Intercept the proposed action
The agent calls Sentra through the SDK before executing any tool call. The dashboard is one consumer of the audit log; the SDK is the integration surface.
Infrastructure · Sentra
Drop-in Python SDK that evaluates every proposed action against deterministic policy and cumulative session risk before tool execution. Allow, block, or three-strike shutdown. Model-agnostic by design.
01 · What it does
Autonomous agents now take consequential actions: sending notifications, modifying records, approving payments, triggering workflows. Once an agent decides to act, the action usually runs. If the agent is wrong, the damage is already done.
Sentra inverts that flow. Every proposed action is evaluated against a deterministic policy ruleset and a running cumulative-risk total before tool execution. Allowed actions add to the running total. Blocked actions return a structured reason the agent can act on. Three blocked attempts in one session shut the agent down until an operator resets it.
The dashboard you can see in the live demo is one consumer
of Sentra's audit log. The actual product is a one-file
Python sdk/client.py that drops into any
project, plus the control plane it talks to. No LLM SDKs
are imported on the control side, so the same Sentra
instance gates an Anthropic agent, an OpenAI agent, an
IBM watsonx agent, or a mixed stack. The control plane
sees structured action descriptions, never the model.
02 · How it works
The agent calls Sentra through the SDK before executing any tool call. The dashboard is one consumer of the audit log; the SDK is the integration surface.
Deterministic rules check the proposed action. Cumulative session risk is tracked across the run. No LLM is in the evaluation loop, so decisions are reproducible and auditable.
Allowed actions execute and add to cumulative risk. Blocked actions return a structured reason. Three blocked attempts in one session shuts the agent down until an operator resets it.
03 · IBM SkillsBuild
Sentra was built and demonstrated as part of the IBM SkillsBuild AI Experiential Learning Lab. The lab pairs the control layer with a companion project, autonomous-claims-workflow: a multi-agent public-benefits system running on IBM watsonx.ai with Granite models. Three agents (Intake, Eligibility, Communications) collaborate to process a $5,000 unemployment-relief claim end to end.
The workflow intentionally demonstrates the kind of failure Sentra exists to catch: an applicant submits a claim without proof of termination, the agent pipeline still proposes an approval action, and without a control layer the system would send the approval email unverified. With Sentra integrated at the tool-execution boundary, the action is blocked before it reaches the email service. Two repos, one paired story.
Mentor feedback
"Amazing idea implementation. Good job, and great work on the project."Lauren Turney · Mentor, IBM SkillsBuild AI Experiential Learning Lab
04 · Live
Two paired surfaces. The control layer with its observability dashboard, and the multi-agent claims workflow it gates.

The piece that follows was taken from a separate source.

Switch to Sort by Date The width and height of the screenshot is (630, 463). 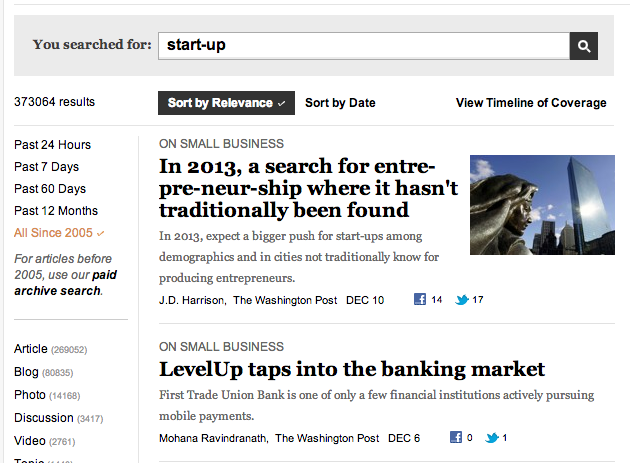click(340, 103)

Real-time view of agent traffic, policy fires, blocks, retries, three-strike shutdowns, and the audit log behind them.
The IBM watsonx.ai multi-agent system Sentra gates. Three recorded scenarios end to end: a valid claim, an unsafe approval attempt blocked by Sentra, and an authority-drift case.

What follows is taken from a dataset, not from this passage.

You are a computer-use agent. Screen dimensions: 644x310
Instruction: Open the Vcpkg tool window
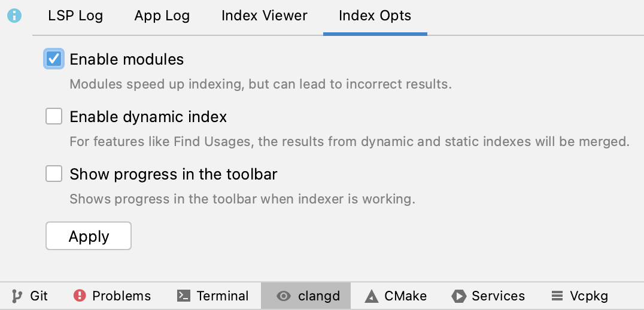point(589,296)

Three-minute YouTube walkthrough covering the claims workflow and Sentra's runtime control layer evaluating its actions.
05 · Behind the demo
Policies are deterministic, not probabilistic. A rule either matches or it doesn't. The choice is intentional: every audit-log entry has to be reviewable by a human who didn't run the session, which means evaluation has to be explainable in linear time and not require re-running the model.

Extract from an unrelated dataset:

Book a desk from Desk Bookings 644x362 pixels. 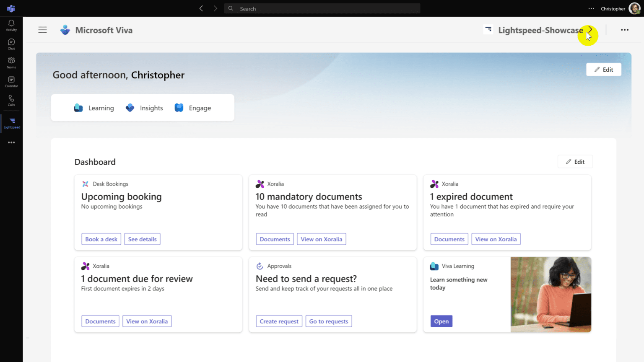101,239
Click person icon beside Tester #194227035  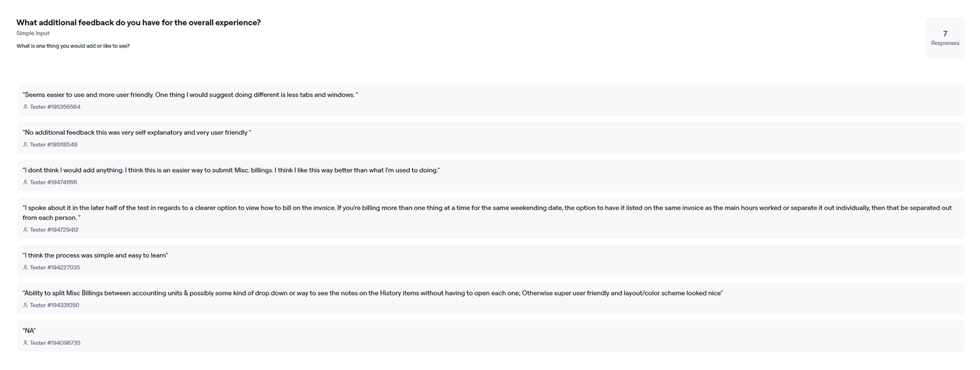(25, 268)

Cumulative risk is a per-session running total. A single borderline action does not shut the agent down. A pattern of borderline actions does. The three-strike threshold is configurable, but the underlying risk model is the non-negotiable part: blocked attempts count toward shutdown even when they don't apply risk to the running total. Unsafe intent is the signal, not just unsafe effect.
Model-agnostic: Sentra wraps the agent's tool-call interface, not the model. The companion claims workflow uses IBM Granite via watsonx.ai. The same Sentra binary would gate an Anthropic agent, an OpenAI agent, or any mix. Adopters can change foundation models without touching the control layer.